Zenodo PPI zip file and PPI extraction scripts

rakeshr10 commented 4 months ago

Hi @anton-bushuiev,

The zenodo file ppi_6A.zip file does n’t seem to be in ‘.zip’ format. I am unable to extract it.

Also the download.sh file and ppi_extractor.py scripts for PPI extraction does n’t work. The link for pdb rsync is not working for download and many of the threads in ppi_extractor.py gives error after running for sometime.
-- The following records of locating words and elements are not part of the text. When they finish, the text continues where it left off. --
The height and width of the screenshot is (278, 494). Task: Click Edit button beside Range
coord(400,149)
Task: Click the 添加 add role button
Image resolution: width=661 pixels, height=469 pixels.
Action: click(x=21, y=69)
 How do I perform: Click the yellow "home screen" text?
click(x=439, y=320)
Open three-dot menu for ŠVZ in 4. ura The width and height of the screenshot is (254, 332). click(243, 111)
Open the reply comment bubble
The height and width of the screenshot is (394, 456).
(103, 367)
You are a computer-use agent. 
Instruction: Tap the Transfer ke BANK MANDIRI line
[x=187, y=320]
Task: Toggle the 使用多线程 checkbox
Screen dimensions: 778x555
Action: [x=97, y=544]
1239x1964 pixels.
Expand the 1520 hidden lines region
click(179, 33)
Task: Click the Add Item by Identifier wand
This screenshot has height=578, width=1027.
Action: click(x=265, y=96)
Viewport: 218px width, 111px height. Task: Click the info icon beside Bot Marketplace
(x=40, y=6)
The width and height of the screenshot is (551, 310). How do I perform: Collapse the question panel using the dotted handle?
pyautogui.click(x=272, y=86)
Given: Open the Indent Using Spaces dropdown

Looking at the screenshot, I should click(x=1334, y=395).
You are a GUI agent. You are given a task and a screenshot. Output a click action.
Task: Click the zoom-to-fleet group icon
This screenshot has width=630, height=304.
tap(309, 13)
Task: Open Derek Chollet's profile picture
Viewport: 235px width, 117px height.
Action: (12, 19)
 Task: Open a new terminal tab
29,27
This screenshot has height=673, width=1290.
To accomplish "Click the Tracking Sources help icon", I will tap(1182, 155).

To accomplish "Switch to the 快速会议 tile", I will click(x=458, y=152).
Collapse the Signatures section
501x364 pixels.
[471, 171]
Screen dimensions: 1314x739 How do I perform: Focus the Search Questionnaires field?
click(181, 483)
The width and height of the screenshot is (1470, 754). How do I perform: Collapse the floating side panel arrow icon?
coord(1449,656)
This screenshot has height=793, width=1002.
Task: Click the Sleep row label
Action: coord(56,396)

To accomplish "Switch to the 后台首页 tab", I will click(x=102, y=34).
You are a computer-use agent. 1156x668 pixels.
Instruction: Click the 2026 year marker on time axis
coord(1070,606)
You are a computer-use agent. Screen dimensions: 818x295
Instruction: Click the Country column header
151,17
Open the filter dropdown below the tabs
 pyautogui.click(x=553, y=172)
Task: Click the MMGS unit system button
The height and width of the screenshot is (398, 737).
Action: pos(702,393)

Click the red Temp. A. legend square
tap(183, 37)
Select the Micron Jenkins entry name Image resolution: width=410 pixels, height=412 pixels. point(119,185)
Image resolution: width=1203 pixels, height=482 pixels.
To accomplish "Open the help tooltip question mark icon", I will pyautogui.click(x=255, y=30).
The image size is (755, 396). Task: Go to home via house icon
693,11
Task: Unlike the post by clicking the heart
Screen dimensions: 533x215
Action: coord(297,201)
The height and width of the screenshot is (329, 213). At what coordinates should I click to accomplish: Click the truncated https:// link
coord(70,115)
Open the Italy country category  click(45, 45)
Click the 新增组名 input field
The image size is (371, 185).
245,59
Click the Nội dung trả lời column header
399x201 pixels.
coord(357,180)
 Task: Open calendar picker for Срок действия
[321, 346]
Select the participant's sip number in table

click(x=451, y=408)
Would be great if you could fix this.

Regards Rakesh

martinpacesa commented 4 months ago

I am having the same issue!

anton-bushuiev commented 4 months ago

Hi, @rakeshr10 and @martinpacesa,

Thank you for reporting the issue!

The ppi_6A.zip archive on Zenodo was indeed corrupted. I have uploaded a new, fixed file to Zenodo, and apologize for the difficulties. I have also improved the description of how to use and download the dataset in README.md (see the new "How to use" section). Now, downloading from Zenodo can be done automatically.
In the download.sh script, you may need to adjust the domain name (rsync.ebi.ac.uk by default) depending on your location (see the corresponding PDB docs). I have extended the corresponding comment in the script. For example, downloading from the US server does not work for me because I am located in Europe. That is why the UK server, suitable for Europe, is used by default in the script. Please let me know if it is not the source of the issue.
Could you please provide more details on the error caused by ppi_extractor.py? Is it a system error or a logical error in the script? If it is a system error, did you try reducing the number of processes (--max_workers argument)? If it is a logical error, could you please copy-paste the error trace here?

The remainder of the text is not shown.